Eutanasia
Eutanasia, l’allarme australiano
Mentre il primo ministro francese, cedendo alle richieste degli attivisti, intende «riprendere il dialogo» sulla fine della vita, uno studio realizzato in Australia, paese in cui l’eutanasia è stata depenalizzata dal 2017, evidenzia le sfide che l’assistenza attiva in morire rappresenta per i servizi di cure palliative.
Lo studio, pubblicato nella primavera del 2024 dal BMJ Supportive & Palliative Care, è stato realizzato in tre centri di cura nello Stato di Victoria tra il 2019 e il 2021. Riguarda un campione di 141 pazienti che hanno presentato richiesta di eutanasia: un campione selezionato tra le 331 persone che hanno scelto l’assistenza attiva alla morte nello Stato di Victoria, nello stesso periodo.

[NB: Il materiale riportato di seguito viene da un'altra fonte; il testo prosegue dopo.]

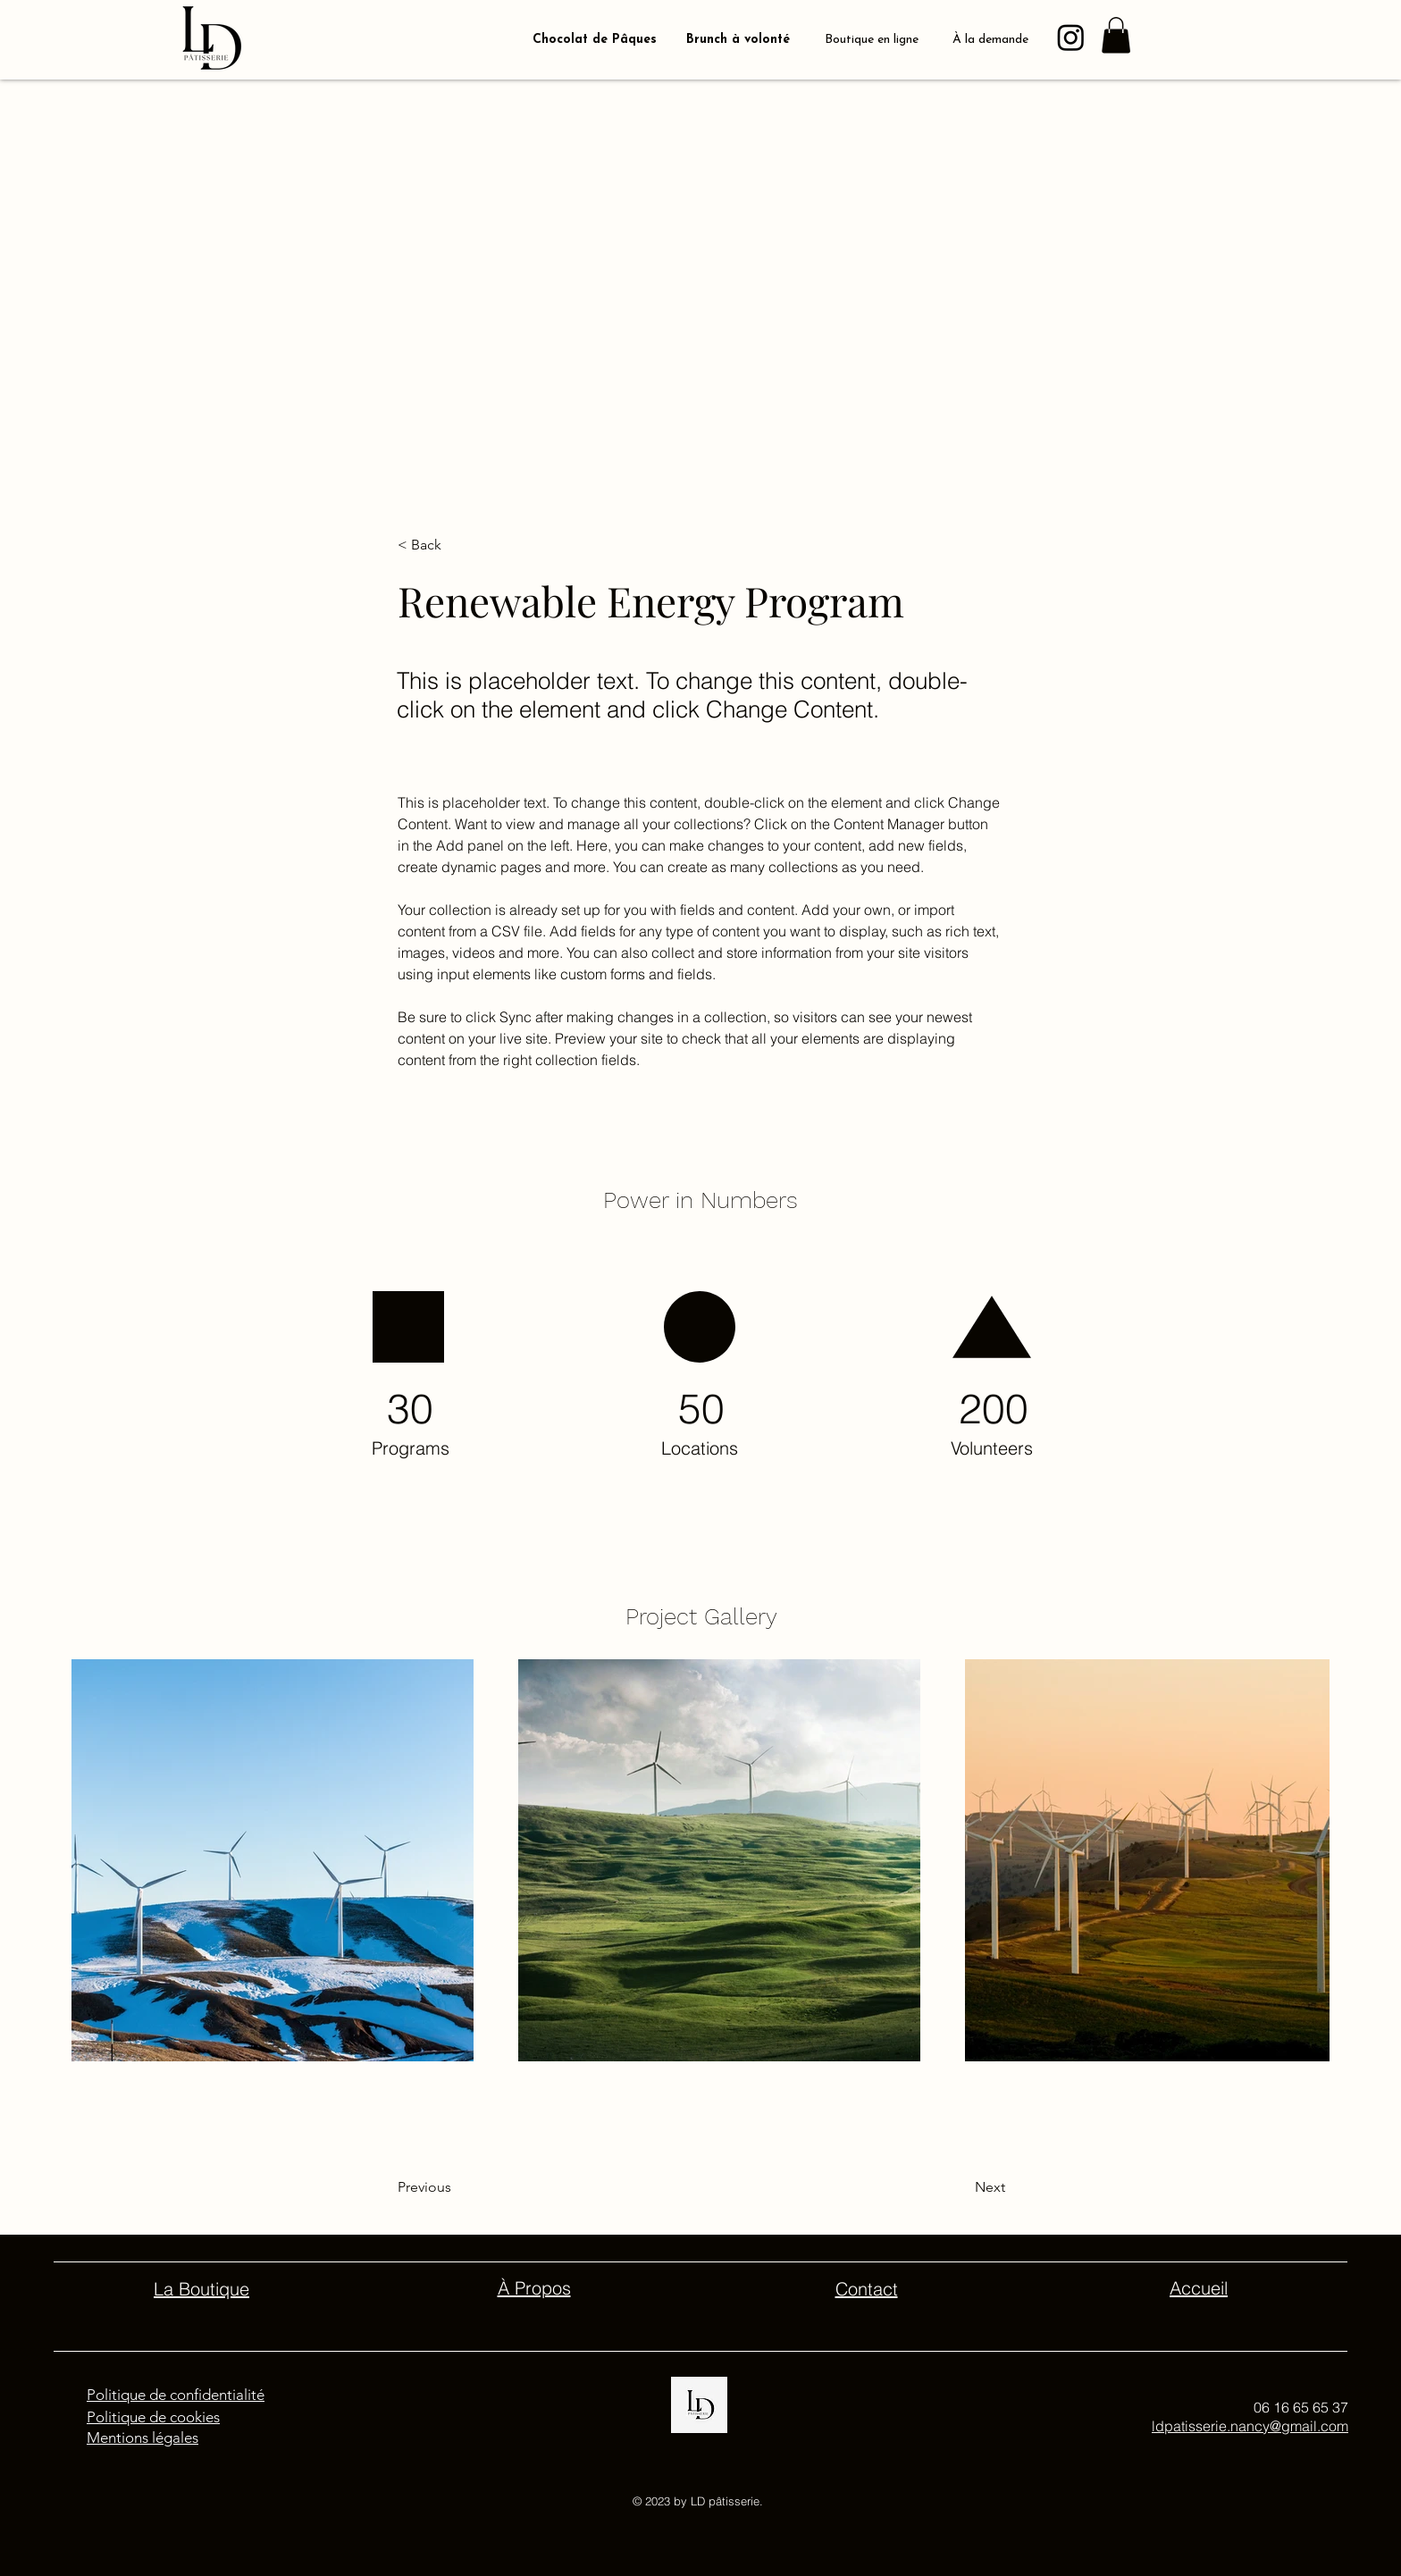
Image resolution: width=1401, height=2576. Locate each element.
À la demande (990, 39)
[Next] (945, 2187)
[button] (1116, 35)
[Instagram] (1070, 37)
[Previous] (470, 2187)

Dei 141 pazienti, 51 sono morti in seguito alla somministrazione di un prodotto letale, gli altri hanno cambiato decisione. L’età media è di 72,4 anni: uomini e donne sono equamente rappresentati, sposati o conviventi. La maggior parte di loro si dichiara non religiosa, esercita una professione liberale e nell’82,3% di loro è stato diagnosticato un cancro.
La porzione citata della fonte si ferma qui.